# GOAL OF THE EXERCISE:
For this exercise, return all the data word for word, with images left out.

# EXTRACTED ENTRIES:
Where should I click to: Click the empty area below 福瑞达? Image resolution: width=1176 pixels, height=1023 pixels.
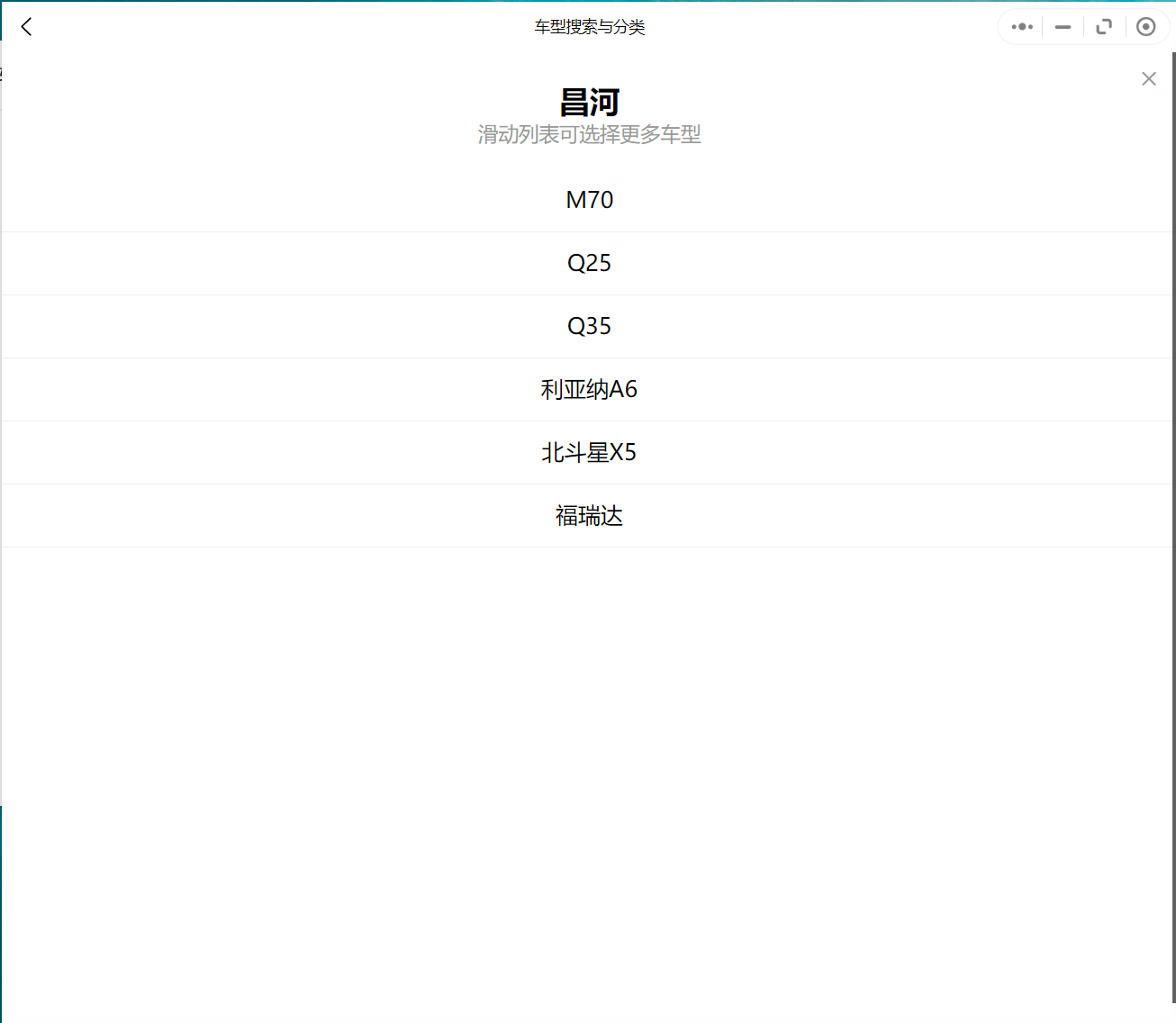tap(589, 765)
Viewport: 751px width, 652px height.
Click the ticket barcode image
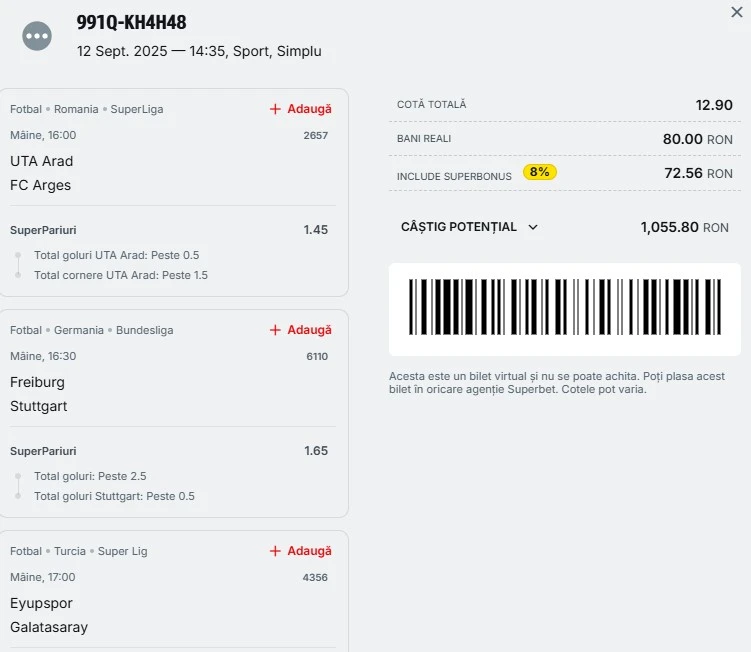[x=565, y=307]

# ANSWER TO THE PROBLEM:
Where should I click to: Click the empty area below 福瑞达? Image resolution: width=1176 pixels, height=1023 pixels.
tap(589, 765)
Viewport: 751px width, 652px height.
Click the ticket barcode image
[x=565, y=307]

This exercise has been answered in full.